EXERCISE PROMPT: Which lines in the records below contain the word "icon"? Pick out each of them and copy it.
━━━━━━━━━━━━━━━━━━━━━━━━━━━━━━
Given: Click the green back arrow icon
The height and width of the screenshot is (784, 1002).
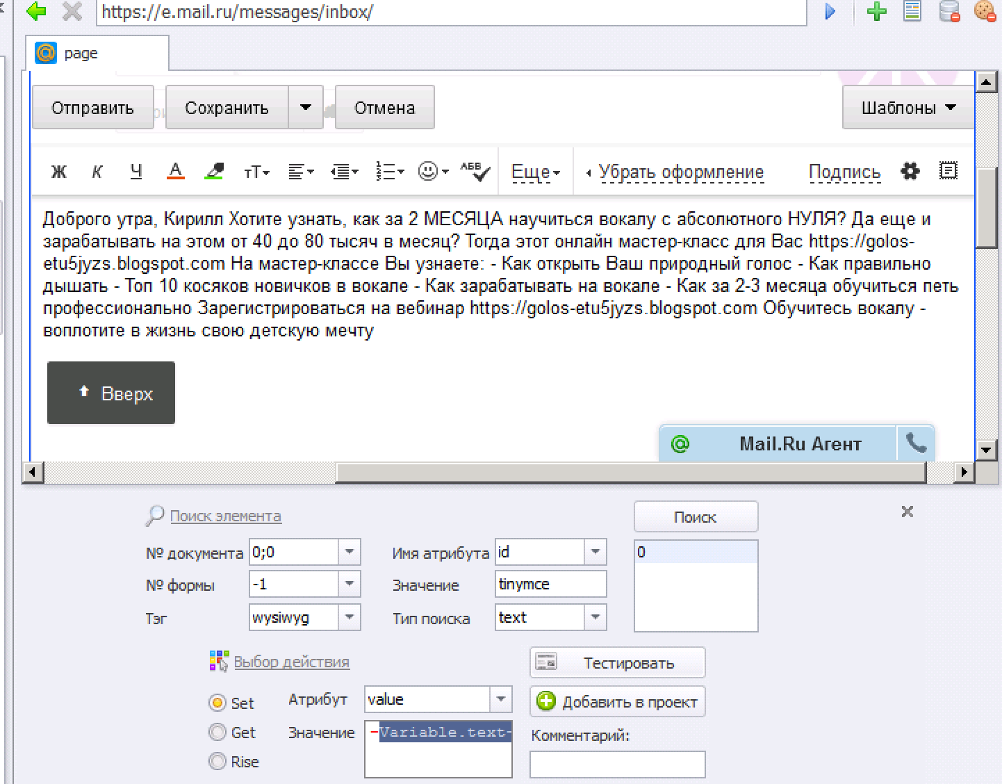Looking at the screenshot, I should (35, 11).
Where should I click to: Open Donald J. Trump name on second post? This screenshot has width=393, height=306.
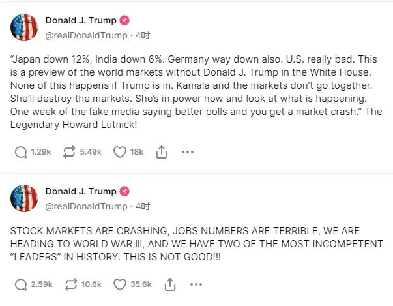click(x=81, y=191)

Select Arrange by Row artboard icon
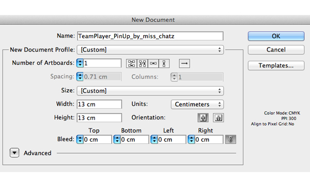click(x=153, y=63)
━━━━━━━━━━━━━━━━━━━━━━━━━━━━━━
THE SOLUTION:
Given: Click the green back arrow icon
Select Arrange by Row artboard icon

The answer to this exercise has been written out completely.